Copy these lines without changes, starting at the line that contains "Click the message" and continuing through the end of the data below.

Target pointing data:
┌──

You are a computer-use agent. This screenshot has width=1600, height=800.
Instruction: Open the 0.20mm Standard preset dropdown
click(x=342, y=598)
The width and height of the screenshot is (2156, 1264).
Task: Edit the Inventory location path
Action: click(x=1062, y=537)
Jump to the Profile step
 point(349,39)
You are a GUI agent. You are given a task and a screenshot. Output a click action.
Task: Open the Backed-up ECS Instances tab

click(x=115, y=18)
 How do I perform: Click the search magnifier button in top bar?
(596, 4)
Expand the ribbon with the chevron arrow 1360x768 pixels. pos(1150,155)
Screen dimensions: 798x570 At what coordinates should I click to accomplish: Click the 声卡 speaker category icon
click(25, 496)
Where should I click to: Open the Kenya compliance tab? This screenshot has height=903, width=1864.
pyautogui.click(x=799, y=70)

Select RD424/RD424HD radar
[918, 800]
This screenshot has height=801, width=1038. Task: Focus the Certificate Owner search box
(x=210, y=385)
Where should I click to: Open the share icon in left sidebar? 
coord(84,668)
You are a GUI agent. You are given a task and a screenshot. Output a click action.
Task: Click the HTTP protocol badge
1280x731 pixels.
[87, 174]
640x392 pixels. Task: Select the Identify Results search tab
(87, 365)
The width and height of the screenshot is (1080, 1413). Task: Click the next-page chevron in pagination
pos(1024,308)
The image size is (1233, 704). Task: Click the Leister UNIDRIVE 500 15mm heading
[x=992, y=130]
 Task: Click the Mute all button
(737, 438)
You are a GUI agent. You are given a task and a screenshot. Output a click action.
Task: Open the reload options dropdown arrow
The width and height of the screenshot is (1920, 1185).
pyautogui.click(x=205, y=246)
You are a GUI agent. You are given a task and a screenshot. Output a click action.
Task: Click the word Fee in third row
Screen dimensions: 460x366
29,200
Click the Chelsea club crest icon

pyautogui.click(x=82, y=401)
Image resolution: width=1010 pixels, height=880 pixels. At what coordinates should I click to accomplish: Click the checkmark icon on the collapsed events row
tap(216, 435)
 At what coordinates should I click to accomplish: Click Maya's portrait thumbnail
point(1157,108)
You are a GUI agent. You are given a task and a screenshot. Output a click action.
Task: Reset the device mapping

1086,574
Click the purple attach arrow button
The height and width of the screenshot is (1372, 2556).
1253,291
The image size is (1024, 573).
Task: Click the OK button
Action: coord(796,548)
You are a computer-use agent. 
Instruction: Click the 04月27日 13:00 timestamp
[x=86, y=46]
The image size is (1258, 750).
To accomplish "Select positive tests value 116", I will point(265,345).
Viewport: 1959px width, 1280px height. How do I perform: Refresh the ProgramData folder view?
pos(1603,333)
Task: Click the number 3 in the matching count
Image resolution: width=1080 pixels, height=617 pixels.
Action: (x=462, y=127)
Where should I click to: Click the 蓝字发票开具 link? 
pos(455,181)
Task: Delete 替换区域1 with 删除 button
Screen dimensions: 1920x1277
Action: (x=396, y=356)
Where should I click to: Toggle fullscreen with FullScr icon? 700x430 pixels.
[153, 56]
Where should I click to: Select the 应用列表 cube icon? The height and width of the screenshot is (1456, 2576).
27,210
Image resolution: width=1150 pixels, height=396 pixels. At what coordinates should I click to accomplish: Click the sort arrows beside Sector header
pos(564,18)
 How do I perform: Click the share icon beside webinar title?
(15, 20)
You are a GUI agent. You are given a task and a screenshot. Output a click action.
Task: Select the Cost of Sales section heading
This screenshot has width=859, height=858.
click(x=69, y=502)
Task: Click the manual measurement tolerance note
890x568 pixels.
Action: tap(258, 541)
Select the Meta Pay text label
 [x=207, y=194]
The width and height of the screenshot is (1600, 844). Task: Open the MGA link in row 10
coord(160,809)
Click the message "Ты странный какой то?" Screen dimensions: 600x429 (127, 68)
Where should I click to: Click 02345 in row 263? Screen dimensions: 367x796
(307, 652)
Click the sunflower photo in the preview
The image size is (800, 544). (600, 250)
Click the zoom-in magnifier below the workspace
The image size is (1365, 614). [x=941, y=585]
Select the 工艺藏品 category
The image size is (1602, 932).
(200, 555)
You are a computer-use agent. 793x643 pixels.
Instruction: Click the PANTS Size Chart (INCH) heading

└──

**Solution:**
Click the message "Ты странный какой то?" Screen dimensions: 600x429 (127, 68)
Where should I click to: Click 02345 in row 263? Screen dimensions: 367x796
(307, 652)
Click the sunflower photo in the preview
The image size is (800, 544). (600, 250)
Click the zoom-in magnifier below the workspace
The image size is (1365, 614). [x=941, y=585]
Select the 工艺藏品 category
The image size is (1602, 932).
(200, 555)
You are a computer-use agent. 793x643 pixels.
Instruction: Click the PANTS Size Chart (INCH) heading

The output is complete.